Randy Alcorn has said, “A smart traveler doesn’t curse guardrails.  He doesn’t whine, “That guardrail dented my fender!” He looks over the cliff, sees demolished autos and thanks God for guardrails. God’s guardrails are his moral laws. They stand between us and destruction. They are there not to punish or deprive us, but to protect us.”[2]     

Moderation is not the cure for the liquor problem. Moderation is the cause of the liquor problem. Becoming an alcoholic does not begin with the last drink, it begins with the first. Abstinence is best, because it’s impossible to be bitten by a rattlesnake you never play with.

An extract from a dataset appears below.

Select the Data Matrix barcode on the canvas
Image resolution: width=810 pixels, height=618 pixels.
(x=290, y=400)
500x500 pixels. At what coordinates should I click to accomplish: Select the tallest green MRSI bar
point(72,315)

By the way, for those of you who think it’s fine to drink and it won’t damage your Christian witness, consider Paul’s words:

·         Romans 14:21: “It is good not to eat meat or drink wine or do anything that causes your brother to stumble.” 

·         1 Corinthians 10:31: “So, whether you eat or drink, or whatever you do, do all to the glory of God.”

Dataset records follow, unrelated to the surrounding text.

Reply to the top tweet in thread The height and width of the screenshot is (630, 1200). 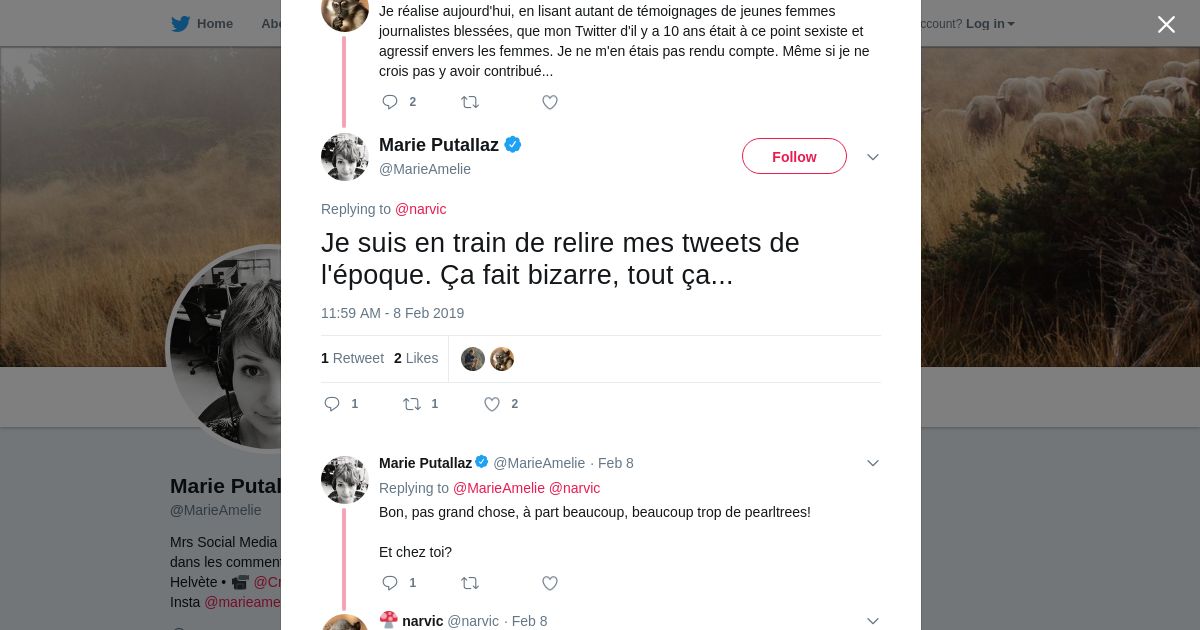click(391, 102)
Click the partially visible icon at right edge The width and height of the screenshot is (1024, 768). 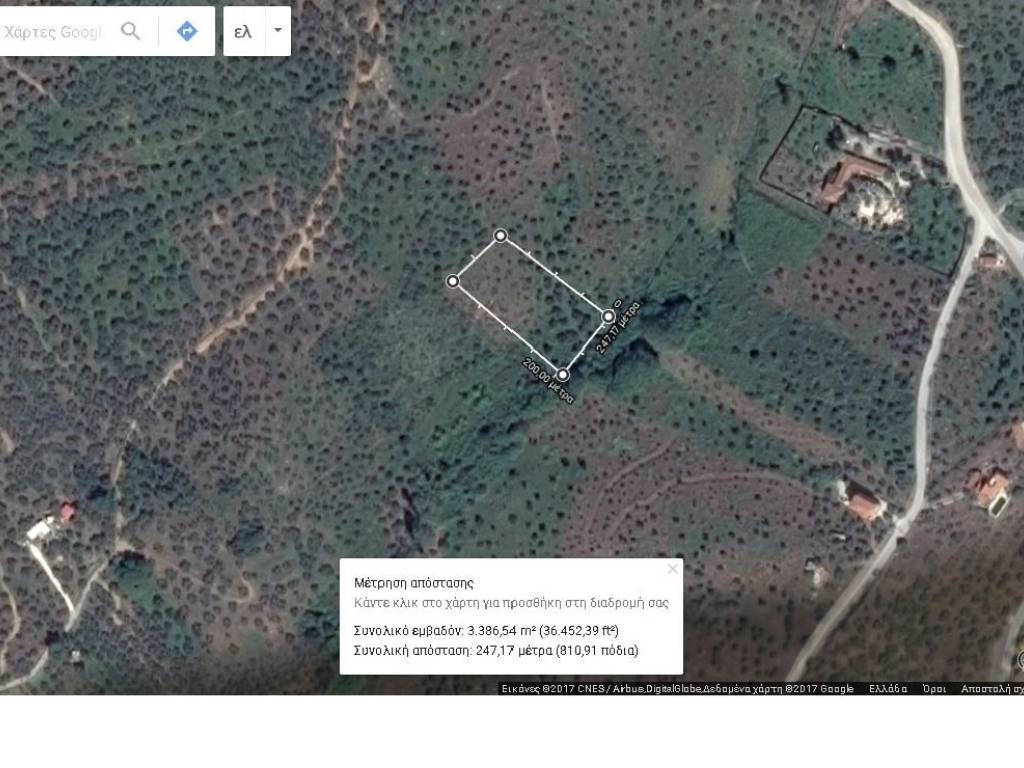coord(1018,659)
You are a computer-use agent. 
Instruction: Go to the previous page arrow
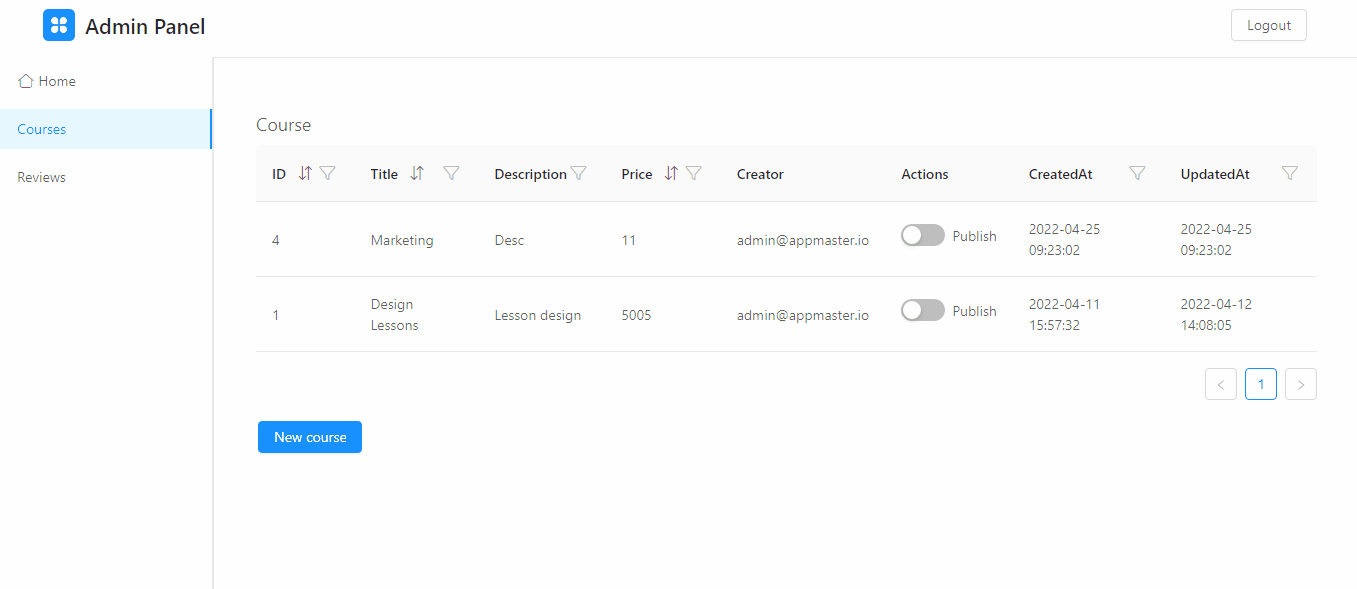pos(1220,384)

·         Philippians 2:4: “Let each of you look not only to his own interests, but also to the interests of others.”   

When you drink in front of unbelievers, children and others who are looking to you as an example of Christ what message are you sending? If you know that there is someone who struggles with alcohol or has struggled in the past with alcohol abuse, out of respect for them the Bible says that we are to limit our Christian liberty for the sake of others. I think Ravi Zacharias gave us one of the best principles when it comes to understanding legitimate pleasure, “Any pleasure that jeopardizes the sacred right of another is an illicit pleasure.”    

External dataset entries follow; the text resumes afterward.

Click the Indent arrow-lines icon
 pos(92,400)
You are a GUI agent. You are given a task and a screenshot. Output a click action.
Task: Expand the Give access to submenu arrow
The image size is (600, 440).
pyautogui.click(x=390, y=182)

In one of his books, Max Lucado, comes clean about his struggle with alcohol. Lucado said, “I come from a family of alcoholism. If there's anything about this DNA stuff, I've got it.” For more than 20 years, drinking wasn’t a major issue for Lucado. But a couple of years ago, it nearly became one. Lucado recalled, “I lowered my guard a bit. One beer with a barbecue won't hurt. Then another time with Mexican food. Then a time or two with no food at all.”

One afternoon on his way to speak at a men’s retreat he began to plot: “Where could I buy a beer and not be seen by anyone I know?” He drove to an out-of-the-way convenience store, parked, and waited till all the patrons left. He entered, bought a beer, held it close to his side, and hurried to his car. “I felt a sense of conviction,” Lucado remembers, “because the night before I'd had a long talk with my oldest daughter about not covering things up.”

Lucado didn't drink that beer. Instead he rolled down the window, threw it in a trash bin, and asked God for forgiveness. He also decided to come clean with the elders of his church about what happened: “When I shared it with the elders, they just looked at me across the table and said, ‘Satan is determined to get you for this right now. We're going to cover this with prayer, but you've got to get the alcohol out of your life.’”[3]

No matter how out-of-control your addiction might be, Christ has the ability to break the chains of your dependence. You can win the battle with the bottle. -DM

[1] John Tozzi, “America’s Drinking Problem Is Much Worse This Century,” Bloomberg News, 7 August 2017 <https://www.bloomberg.com/news/articles/2017-08-09/america-s-drinking-problem-is-much-worse-this-century?utm_campaign=news&utm_medium=bd&utm_source=applenews>
[2] Randy Alcorn, The Purity Principle (Colorado Springs: Multnomah, 2003), 28.
[3] Max Lucado, Grace: More Than We Deserve, Greater Than We Imagine (Nashville, TN: Thomas Nelson, 2012), 81-88.